The sacred is what we do, as well as what we invite and welcome, throughout our lives. How much is up to us.

O’Driscoll’s first chapter launches us with “The Winter Solstice: The Ethics of Care”. In an earth-centered book, we might find that an odd season to begin. Why not with spring, or Samhain / Samhuinne, the traditional Celtic end of the old year and start of the new? North or south, solstice feels like an extreme — and that is the part of its character O’Driscoll wants to engage:

We begin our journey at the darkest point of the year … at the point when the light returned to the world, we are hoping, working, praying, believing, and enacting a better tomorrow. This is the energy of the winter solstice: the time when at the moment of utmost darkness, the light glimmers with the promise to return. The light of our sacred action is what I call the ethics of care … Most of today’s problems are rooted in a lack of care, compassion and connection for ourselves, for others and for the living Earth and all of her inhabitants (pg. 27).

With a wise spiritual diagnosis in hand, doors open.

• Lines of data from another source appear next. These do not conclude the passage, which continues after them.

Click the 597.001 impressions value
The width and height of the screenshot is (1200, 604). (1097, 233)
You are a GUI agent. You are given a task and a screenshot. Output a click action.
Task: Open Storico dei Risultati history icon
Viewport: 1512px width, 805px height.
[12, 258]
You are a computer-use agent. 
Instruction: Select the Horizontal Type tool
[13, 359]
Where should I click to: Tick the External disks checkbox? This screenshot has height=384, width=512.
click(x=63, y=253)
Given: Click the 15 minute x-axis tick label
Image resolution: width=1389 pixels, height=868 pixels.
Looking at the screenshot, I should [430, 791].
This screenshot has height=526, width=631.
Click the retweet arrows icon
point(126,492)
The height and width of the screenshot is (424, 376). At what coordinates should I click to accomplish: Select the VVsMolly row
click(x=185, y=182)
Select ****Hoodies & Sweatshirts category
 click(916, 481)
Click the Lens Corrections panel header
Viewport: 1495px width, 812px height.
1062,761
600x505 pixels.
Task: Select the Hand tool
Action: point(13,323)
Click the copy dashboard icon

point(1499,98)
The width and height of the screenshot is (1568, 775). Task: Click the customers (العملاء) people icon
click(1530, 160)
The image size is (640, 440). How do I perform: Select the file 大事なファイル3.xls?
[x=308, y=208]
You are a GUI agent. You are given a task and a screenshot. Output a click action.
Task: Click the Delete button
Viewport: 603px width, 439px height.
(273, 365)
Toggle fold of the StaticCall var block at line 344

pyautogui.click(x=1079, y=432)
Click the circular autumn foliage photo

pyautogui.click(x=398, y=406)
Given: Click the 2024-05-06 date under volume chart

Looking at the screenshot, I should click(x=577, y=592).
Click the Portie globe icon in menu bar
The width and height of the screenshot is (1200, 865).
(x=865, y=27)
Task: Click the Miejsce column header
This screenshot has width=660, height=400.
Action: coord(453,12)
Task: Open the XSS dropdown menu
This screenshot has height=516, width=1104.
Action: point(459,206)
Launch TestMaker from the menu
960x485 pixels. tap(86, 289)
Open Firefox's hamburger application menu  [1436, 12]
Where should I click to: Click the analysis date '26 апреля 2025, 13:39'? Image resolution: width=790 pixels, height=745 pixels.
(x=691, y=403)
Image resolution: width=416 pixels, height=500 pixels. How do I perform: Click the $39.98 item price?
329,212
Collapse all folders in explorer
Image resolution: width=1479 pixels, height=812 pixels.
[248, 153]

I can work in the smallest parts of my life, knowing I needn’t wait for the Powers That Be to “do something”. O’Driscoll notes, “When doing any work in the community, I have found it to be very forthcoming about where you are in your own lifestyle shifts. I talk about my struggles at various points with areas I am still working to change” (pg. 194). Or one of the Wise observes, “To volunteer from a position of strength is not to know what holiness is all about”.

O’Driscoll’s conclusion follows from the rest of the book: “we need people to do what they can, using the best aspects of their own contexts to make it happen” (pg. 232). “The important thing is starting the journey and making the decision to walk it each day”.